Suspected Down Syndrome Genes Ruled Out

A genetic region thought to be critical to the development of Down syndrome (search) may only be part of a much more complex genetic phenomenon responsible for the disease, according to a new study done on mice.

Researchers say the findings refute the long-held notion that genes in this region are largely responsible for the characteristic facial features and other common traits of Down syndrome.

Down syndrome is the most common cause of mental retardation and affects about one in 700 births. The most common physical traits seen in children who have Down syndrome include a flat facial profile, an upward slant of the eyes, abnormally shaped ears, and an enlarged tongue.

For more than 30 years, many researchers had suspected that a particular gene on chromosone 21 (search), which is found in triplicate in people with Down syndrome, was a key player in the development of the condition. This extra genetic material changes the development of the fetus and can lead to the physical characteristics of the syndrome. As a result, the region became known as the "Down Syndrome Critical Region" (search) or DSCR.

But by using a mouse model of Down syndrome, researchers found having three copies of the DSCR genes was not sufficient to cause the facial abnormalities typical of the disorder.

"The simplistic idea that just one of the hundreds of genes on chromosome 21 affects development no longer holds up," says researcher Roger Reeves, PhD, professor of molecular biology and genetics at Johns Hopkins Institute for Basic Biomedical Sciences, in a news release. "Now researchers can take a deep breath, accept that the syndrome is complex, and move forward."

New Direction for Down Syndrome Research

In the study, which appears in the Oct. 22 issue of the journal Science, researchers created genetically engineered mice that had either three copies or one copy of the genes in the suspected Down syndrome region and analyzed them.

"These mice weren't normal, but they weren't Down syndrome mice, either," says Reeves. "Their faces were longer and narrower than normal, but Down syndrome is characterized by shorter-than-normal facial bones."

In addition, researchers found that DSCR didn't seem to be required for the development of Down syndrome-like facial features. The study showed that mice with the normal number of two copies of the genes in this region, but three copies of the genes on the rest of the chromosome did have the characteristic facial features of Down syndrome.

Researchers say the results indicate that abnormalities in the DCSR region are part of a larger, more complex process in the development of Down syndrome.

"Some genes in the region contribute to the effects on facial bones, but, in triplicate alone, this region produces different traits than those seen in Down syndrome," says Reeves. "If anyone is going to try to treat the problems seen in Down syndrome, we need to understand what is really happening and when in development it happens."

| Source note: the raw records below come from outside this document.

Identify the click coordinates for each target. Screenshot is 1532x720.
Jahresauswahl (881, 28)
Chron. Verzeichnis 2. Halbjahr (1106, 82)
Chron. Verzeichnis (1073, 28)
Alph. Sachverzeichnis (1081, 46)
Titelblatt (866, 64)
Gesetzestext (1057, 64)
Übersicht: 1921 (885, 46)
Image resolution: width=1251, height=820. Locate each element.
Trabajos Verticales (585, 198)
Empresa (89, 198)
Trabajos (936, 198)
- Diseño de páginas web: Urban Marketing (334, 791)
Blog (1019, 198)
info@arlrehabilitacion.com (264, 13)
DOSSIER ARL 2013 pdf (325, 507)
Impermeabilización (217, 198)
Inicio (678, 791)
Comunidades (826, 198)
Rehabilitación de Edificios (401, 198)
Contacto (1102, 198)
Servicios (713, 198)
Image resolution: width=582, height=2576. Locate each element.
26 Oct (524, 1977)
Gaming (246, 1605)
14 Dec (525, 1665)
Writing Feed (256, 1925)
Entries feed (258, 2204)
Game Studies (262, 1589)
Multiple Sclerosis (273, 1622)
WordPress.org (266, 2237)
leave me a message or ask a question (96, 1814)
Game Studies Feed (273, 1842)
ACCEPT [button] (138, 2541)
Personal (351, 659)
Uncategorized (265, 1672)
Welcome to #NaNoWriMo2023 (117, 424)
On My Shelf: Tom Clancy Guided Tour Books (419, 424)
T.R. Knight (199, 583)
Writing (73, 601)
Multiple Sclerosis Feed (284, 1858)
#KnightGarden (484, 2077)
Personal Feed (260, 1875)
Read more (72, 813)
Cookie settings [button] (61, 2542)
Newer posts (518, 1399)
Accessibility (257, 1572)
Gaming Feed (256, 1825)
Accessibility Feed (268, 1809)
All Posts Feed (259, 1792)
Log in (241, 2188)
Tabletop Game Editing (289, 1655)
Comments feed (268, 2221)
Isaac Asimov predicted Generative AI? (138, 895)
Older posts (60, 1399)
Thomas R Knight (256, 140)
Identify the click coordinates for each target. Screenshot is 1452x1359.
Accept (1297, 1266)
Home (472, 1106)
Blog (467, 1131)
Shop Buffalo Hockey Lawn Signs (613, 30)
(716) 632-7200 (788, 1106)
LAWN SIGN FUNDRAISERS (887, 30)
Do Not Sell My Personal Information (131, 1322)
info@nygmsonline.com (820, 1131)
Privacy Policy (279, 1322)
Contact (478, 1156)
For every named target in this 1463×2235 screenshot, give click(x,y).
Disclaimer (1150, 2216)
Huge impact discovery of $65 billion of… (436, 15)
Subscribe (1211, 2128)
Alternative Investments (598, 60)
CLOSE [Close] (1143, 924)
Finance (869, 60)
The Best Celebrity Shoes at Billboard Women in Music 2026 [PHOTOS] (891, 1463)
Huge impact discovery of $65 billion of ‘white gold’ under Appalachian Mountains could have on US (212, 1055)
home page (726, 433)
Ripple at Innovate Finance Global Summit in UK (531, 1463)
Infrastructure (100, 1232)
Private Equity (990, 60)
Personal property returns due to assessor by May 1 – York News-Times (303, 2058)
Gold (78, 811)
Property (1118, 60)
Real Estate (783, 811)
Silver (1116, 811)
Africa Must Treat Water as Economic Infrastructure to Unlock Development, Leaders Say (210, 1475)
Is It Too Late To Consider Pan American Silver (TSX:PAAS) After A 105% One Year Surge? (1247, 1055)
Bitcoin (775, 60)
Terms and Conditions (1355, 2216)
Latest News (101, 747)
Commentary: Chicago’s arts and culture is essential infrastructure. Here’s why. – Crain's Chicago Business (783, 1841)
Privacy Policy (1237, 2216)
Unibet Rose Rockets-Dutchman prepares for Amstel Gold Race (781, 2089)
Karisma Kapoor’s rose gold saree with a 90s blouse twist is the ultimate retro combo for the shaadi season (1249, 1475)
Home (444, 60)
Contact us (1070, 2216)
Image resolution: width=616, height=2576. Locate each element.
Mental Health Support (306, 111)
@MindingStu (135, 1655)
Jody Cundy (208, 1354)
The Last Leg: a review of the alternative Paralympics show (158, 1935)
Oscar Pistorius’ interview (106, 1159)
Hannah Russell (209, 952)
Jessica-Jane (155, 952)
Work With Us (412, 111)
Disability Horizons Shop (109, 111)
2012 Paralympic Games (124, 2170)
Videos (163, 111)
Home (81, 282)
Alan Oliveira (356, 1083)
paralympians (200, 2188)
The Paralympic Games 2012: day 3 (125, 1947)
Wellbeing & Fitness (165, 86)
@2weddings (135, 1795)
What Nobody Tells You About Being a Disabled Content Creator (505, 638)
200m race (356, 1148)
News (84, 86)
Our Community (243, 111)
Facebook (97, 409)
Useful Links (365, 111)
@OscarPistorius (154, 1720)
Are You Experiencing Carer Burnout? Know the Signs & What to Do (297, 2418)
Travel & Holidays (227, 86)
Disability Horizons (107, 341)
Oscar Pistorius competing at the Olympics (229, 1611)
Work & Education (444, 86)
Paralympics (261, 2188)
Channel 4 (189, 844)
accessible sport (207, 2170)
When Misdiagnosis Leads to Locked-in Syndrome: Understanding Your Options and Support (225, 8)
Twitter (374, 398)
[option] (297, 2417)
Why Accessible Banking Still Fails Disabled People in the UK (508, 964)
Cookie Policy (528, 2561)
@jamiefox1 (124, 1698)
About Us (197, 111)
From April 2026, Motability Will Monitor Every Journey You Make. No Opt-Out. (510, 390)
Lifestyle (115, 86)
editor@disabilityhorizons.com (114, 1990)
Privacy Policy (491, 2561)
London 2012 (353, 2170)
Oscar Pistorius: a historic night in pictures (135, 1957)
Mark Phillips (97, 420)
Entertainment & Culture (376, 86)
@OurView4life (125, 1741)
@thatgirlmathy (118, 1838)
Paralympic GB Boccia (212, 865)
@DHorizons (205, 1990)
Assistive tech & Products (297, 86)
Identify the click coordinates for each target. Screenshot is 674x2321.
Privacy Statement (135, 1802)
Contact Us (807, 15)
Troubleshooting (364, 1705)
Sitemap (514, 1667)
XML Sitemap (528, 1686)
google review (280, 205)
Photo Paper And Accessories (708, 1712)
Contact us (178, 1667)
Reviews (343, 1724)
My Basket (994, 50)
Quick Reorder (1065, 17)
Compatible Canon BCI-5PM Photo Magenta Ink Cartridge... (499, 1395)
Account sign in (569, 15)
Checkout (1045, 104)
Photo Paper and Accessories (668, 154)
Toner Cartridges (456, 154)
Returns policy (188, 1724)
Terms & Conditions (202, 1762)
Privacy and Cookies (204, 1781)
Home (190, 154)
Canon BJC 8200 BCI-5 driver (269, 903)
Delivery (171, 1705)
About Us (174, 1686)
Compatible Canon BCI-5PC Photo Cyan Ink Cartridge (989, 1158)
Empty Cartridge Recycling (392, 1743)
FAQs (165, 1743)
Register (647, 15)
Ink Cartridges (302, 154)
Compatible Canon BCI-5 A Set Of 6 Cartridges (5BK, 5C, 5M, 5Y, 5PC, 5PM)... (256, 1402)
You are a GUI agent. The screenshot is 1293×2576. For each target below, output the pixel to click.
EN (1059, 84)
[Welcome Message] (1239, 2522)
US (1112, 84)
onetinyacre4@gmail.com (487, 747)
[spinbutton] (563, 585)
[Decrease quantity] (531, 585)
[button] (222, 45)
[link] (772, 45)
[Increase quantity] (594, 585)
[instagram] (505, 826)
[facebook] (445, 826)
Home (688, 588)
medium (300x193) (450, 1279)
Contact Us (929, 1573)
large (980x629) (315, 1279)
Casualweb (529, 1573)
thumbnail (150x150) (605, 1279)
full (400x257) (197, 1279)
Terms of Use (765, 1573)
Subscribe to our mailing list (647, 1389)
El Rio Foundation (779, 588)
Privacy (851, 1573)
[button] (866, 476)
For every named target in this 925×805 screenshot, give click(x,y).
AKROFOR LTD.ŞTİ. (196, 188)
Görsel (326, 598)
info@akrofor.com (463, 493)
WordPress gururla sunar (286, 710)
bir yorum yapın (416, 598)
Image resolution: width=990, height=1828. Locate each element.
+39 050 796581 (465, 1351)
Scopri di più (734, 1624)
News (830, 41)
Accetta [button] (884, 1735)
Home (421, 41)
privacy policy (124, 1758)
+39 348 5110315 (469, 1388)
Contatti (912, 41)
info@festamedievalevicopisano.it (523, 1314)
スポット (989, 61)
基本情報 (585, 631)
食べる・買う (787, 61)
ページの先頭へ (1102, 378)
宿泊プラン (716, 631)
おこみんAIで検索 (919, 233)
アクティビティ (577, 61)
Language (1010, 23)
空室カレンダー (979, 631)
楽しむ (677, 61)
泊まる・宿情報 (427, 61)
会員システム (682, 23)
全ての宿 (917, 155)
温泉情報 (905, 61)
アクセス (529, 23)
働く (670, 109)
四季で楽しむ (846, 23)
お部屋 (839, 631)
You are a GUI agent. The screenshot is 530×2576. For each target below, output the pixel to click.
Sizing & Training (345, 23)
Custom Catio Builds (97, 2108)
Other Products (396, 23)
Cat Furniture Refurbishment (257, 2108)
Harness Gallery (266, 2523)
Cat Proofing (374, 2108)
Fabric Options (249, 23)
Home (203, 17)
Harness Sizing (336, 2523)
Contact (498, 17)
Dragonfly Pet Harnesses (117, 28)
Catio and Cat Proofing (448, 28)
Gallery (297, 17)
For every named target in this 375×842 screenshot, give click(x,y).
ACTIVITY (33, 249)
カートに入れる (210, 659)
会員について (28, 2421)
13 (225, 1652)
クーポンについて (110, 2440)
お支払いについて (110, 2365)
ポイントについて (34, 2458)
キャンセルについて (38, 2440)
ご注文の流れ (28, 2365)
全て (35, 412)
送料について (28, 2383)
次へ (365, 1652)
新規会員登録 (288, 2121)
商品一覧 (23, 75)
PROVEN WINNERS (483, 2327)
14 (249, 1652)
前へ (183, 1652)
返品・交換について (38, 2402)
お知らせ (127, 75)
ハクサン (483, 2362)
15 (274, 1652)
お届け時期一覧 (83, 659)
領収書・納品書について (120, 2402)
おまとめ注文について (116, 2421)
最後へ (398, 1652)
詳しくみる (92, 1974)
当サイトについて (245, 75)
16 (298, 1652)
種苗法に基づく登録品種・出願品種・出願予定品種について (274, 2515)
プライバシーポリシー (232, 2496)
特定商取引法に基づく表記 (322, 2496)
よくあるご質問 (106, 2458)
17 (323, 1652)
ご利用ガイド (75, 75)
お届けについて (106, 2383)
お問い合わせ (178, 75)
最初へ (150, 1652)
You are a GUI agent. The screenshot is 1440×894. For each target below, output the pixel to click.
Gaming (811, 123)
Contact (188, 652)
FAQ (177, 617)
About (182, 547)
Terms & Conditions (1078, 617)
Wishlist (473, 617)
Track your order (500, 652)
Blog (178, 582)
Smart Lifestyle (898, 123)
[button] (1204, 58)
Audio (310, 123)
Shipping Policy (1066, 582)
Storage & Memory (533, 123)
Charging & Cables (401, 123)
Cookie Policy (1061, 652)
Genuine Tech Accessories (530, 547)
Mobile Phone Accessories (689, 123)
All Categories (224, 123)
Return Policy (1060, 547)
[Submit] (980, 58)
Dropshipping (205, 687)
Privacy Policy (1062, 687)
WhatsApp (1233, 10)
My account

In a related article in the same journal, David Nelson and Richard Gibbs of Baylor College of Medicine say the study firmly refutes the notion that having three copies of the genes in the suspected region is the sole cause of Down syndrome.

Although the notion that only a few genes may be of critical importance in the development of Down syndrome is appealing because it would make developing potential therapies easier, they say the findings will allow researchers to further study the other 33 genes associated with Down syndrome abnormalities.